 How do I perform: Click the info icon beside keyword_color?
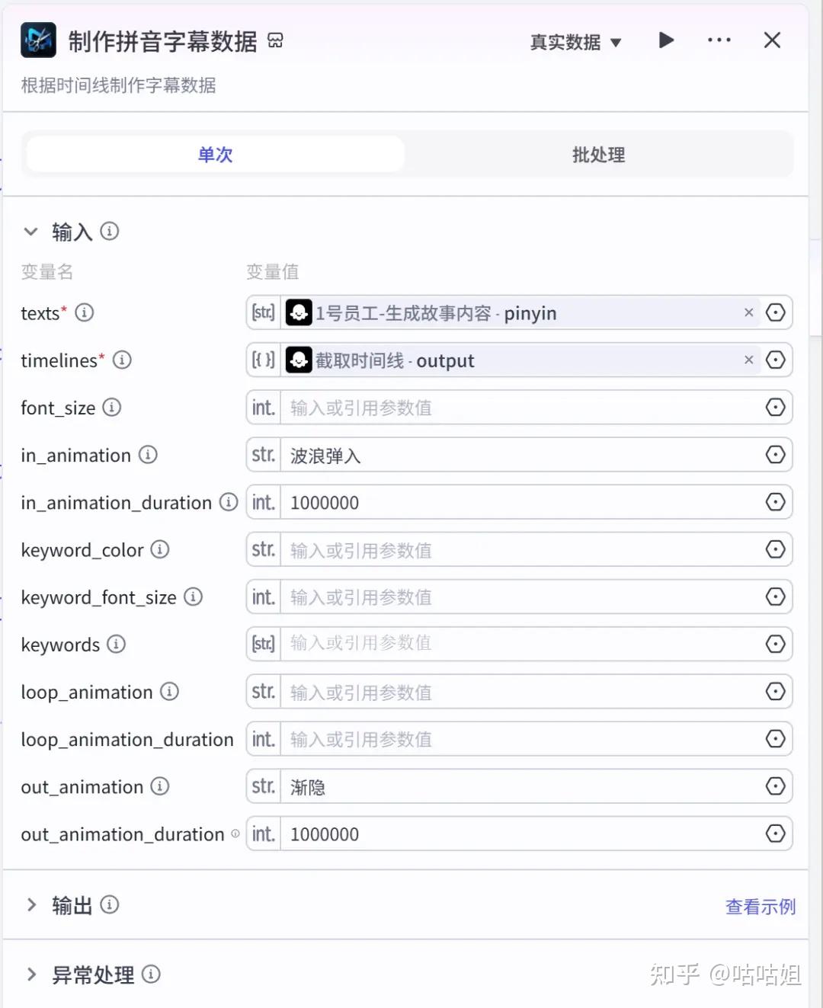pos(159,549)
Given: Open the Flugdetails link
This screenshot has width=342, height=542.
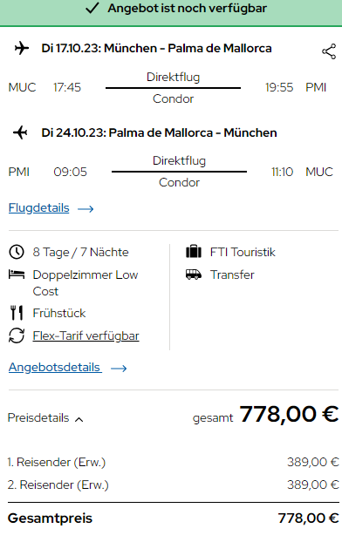Looking at the screenshot, I should point(38,207).
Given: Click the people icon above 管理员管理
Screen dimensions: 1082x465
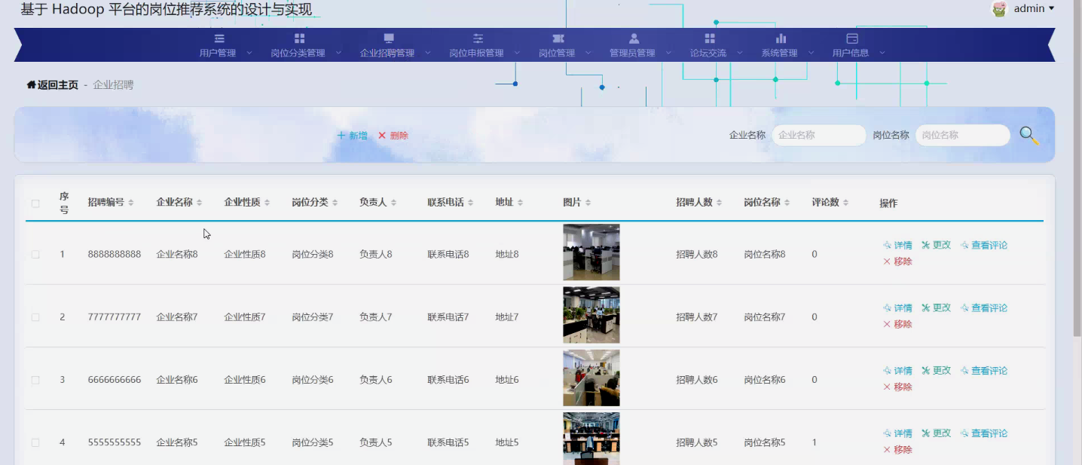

■ What to work on:
Write out the entries again, word for word. No images.

■ Answer to the problem:
 How do I perform: Click the info icon beside keyword_color?
pos(159,549)
Given: Open the Flugdetails link
This screenshot has width=342, height=542.
Looking at the screenshot, I should point(38,207).
Given: Click the people icon above 管理员管理
Screen dimensions: 1082x465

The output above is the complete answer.